Pertama menanamkan pola pikir mencintai lingkungan kepada masyarakat, terutama kepada  generasi penerus bangsa untuk menumbuhkan mindset melestarikan sumber daya lingkungan.  Hal tersebut berkaitan dengan etika lingkungan seperti penggunaan air secukupnya,  mengurangi penggunaan plastik atau bahan sekali pakai, tidak merusak lingkungan, yang  kemudian terciptanya iklim mikro yang sehat. 


Kedua, penguatan sikap ramah lingkungan dengan implementasi meminimalisir jejak karbon  seperti penggunaan transportasi umum, penggunaan sepeda, hingga tidak berlebihan  menggunakan kendaraan bermotor. Sikap ramah lingkungan harus ditanamkan dengan tujuan  menjaga alam untuk manusia itu sendiri, karena pada dasarnya hukum yang diterapkan  memang hanya berpusat pada manusia atau antroposentris. Emisi gas yang dihasilkan tentu  berasal dari natural resources, dampaknya tentu kepada manusia itu sendiri. 


Ketiga, pendidikan lingkungan diterapkan dari semua sektor akademis, instansi pendidikan,  dan organisasi kemasyarakatan. Karena pada mulanya, environmental ethics bermula dibawa oleh Non-Government Organization atau LSM, sehingga semua sektor perlu dilakukan  advokasi, jangan sampai arogansi pembangunan menghambat  keberlanjutan etika lingkungan. 

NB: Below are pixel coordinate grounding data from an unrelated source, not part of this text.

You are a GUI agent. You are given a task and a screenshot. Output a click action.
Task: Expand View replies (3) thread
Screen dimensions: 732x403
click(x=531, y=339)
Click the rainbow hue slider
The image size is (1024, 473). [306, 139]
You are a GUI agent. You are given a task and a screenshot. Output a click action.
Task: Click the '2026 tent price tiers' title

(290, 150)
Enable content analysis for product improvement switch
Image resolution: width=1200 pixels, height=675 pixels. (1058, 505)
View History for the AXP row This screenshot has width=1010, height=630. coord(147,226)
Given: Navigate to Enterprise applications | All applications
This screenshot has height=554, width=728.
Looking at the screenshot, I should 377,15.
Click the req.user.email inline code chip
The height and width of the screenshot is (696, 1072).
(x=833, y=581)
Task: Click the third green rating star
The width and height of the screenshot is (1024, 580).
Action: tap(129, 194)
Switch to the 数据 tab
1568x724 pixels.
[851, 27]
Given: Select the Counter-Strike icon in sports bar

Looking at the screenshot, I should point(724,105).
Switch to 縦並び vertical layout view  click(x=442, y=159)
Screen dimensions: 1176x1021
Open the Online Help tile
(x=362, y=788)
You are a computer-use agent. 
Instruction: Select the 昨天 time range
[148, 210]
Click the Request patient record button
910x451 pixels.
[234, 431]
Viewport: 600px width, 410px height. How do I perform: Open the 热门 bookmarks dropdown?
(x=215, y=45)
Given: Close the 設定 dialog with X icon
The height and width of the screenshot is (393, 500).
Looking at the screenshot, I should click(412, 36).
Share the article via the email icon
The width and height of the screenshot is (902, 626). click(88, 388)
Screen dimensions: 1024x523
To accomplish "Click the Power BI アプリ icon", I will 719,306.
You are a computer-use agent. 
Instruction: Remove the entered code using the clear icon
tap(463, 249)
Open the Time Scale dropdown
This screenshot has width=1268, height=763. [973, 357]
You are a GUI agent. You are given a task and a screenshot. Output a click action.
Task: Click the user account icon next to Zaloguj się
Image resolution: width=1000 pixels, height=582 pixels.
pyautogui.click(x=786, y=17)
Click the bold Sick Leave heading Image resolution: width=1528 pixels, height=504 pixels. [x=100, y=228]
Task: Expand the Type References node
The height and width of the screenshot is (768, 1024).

Lalu keempat, menjalin sinergitas antara pemangku kebijakan dengan masyarakat itu sendiri,  dalam hal ini diri sendiri juga menjadi subjek serta fokus utama karena semua bermula dari  individu itu sendiri. Semua yang telah disebutkan di atas, merupakan beberapa langkah dalam  mengubah, mempertahankan, serta mewujudkan kebiasaan gaya hidup ramah lingkungan serta  berkelanjutan. Tujuannya tentu untuk merawat kehidupan, ucapaan terima kasih kepada Mother  Earth, cara bersyukur kepada Tuhan, serta melanjutkan perjuangan dalam mewujudkan SDGs  (Sustainable Development Goals) pada nomor 13 tentang Climate Action, tentang apa yang  dapat kita perbuat untuk iklim yang menaungi kehidupan.  


Tanpa usaha yang kuat, isu lingkungan akan selalu menghantui umat manusia dan bagaimana  respons manusia sebagai representasi mahluk yang mencetuskan etika “Antroposentris” yang  mana ironinya berbalik menghujami kehidupannya sendiri. Maka, penguatan pendidikan  lingkungan dapat menjadi wahana dalam menguatkan kembali local wisdom yang kian pudar,  tentang bagaimana manusia memilik akal dan nurani untuk bersikap. Jika bukan kita, siapa  lagi? Jika tidak sekarang, lalu kapan lagi?